UCF spokeswoman Courtney Gilmartin said faculty pays a higher price for parking because their spaces are closer to the inner core of campus. However, some faculty members say that more convenient parking is not worth a higher price.
“It’s fair to pay for parking, but it shouldn’t be so high of a price for a decal to come to work when you’re not guaranteed a space every day,” said Joseph Magloire, a math tutor for undergrads.
Yuanli Bai, an assistant engineering professor, has adjusted part of his workday in order to make sure he does not have to struggle to find a parking spot.
“Because I come closer to 9 a.m. it is easier to find parking, but when I go out for lunch and come back it’s hard to find parking,” Bai said. “Which is why I don’t go out for lunch anymore.”

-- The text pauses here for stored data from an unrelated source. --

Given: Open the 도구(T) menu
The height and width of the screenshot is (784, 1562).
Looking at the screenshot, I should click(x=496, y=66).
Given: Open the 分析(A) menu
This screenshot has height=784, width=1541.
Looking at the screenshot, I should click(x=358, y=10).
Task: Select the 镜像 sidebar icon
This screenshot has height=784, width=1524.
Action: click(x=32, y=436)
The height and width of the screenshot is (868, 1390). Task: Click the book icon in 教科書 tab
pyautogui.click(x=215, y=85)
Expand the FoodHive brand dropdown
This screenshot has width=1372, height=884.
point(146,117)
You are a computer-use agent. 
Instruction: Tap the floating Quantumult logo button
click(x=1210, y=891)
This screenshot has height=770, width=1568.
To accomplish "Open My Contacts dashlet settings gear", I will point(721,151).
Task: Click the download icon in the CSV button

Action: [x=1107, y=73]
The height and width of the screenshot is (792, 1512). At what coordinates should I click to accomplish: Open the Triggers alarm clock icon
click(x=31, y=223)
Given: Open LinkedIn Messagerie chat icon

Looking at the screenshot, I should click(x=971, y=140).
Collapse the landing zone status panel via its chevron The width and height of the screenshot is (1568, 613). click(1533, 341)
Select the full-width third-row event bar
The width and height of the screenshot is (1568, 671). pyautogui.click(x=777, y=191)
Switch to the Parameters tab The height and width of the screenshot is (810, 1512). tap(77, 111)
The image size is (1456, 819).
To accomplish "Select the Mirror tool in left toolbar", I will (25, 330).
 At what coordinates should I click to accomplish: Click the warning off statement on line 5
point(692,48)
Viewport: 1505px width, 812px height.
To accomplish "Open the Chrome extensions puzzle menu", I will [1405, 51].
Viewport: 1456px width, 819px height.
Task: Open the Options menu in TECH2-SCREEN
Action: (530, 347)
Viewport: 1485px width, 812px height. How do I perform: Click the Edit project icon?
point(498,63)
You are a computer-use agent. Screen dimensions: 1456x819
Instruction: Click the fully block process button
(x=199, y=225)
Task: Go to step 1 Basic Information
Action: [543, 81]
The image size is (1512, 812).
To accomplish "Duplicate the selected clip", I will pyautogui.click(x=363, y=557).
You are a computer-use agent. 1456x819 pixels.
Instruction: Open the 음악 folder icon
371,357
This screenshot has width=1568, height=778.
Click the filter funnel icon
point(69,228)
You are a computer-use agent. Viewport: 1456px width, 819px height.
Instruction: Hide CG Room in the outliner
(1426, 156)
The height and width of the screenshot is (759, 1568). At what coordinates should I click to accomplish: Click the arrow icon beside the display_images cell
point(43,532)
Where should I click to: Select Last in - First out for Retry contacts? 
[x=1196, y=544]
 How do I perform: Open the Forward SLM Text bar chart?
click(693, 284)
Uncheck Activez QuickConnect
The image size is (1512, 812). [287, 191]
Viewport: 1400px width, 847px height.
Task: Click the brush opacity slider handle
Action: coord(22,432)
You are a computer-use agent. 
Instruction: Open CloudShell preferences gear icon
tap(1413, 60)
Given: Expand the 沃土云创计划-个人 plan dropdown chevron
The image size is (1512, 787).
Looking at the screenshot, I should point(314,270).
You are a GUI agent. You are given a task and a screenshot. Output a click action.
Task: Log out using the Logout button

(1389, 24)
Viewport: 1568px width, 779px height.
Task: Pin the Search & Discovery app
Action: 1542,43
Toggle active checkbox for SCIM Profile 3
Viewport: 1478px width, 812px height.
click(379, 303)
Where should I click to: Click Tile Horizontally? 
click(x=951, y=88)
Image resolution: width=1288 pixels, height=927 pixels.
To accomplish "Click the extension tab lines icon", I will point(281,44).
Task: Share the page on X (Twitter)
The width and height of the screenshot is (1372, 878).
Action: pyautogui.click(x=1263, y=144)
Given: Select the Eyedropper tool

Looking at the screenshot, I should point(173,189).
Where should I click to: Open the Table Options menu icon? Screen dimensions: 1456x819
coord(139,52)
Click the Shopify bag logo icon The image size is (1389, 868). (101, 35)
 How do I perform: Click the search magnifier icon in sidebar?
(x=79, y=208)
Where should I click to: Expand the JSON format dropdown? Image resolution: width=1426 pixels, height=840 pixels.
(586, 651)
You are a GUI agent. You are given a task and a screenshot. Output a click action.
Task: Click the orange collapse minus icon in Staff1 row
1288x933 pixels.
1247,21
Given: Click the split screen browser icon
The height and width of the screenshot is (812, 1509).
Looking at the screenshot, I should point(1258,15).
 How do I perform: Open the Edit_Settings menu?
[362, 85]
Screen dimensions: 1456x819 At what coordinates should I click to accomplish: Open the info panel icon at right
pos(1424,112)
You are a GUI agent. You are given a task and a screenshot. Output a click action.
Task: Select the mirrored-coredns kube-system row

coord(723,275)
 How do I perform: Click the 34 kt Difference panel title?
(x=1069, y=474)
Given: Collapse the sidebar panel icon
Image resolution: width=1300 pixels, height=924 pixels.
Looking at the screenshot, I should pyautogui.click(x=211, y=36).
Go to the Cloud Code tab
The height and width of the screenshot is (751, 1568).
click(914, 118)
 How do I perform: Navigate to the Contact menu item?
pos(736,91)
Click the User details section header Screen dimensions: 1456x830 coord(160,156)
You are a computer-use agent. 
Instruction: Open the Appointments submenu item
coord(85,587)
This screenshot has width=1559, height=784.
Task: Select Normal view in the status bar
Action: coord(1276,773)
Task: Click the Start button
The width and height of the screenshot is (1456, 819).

Although Bai has had to change his lunch plans to keep his good parking spot, he said the price for parking permits makes sense.
“The price we pay for parking is normal. You can think about it as about $1 per day, which is reasonable,” Bai said.
Jessica Sapp, an internship director for Health Services Administration and an instructor at UCF, was surprised when she found out she had to pay for parking. She said this is her first time working full time in academia.
Sapp said that she was able to deal with the unexpected expense of parking by opting to pay through the payroll reduction plan, which allows faculty to spread payments over six or 10 reductions.
“I chose to pay through payment reduction because it was a lump sum that I wasn’t expecting, plus it was more convenient than having to deal with extra paperwork,” Sapp said.
Some students said they were surprised faculty had to pay to park on campus. Christine Sack, a sophomore digital media major, said that she didn’t know that teachers had to pay for parking, but believed that having specific lots designated for faculty and staff justifies B and C permits being more than student permits. Chinelo Germain, a junior biomedical sciences major, believes faculty permit price is completely unfair.
“Faculty works here, and the price for parking shouldn’t be that jacked high because they are benefiting the university and students,” Germain said. “If anything, the price should be the same as students — if not even less.”
Nicole Dudendoefer is a contributing writer for the Central Florida Future.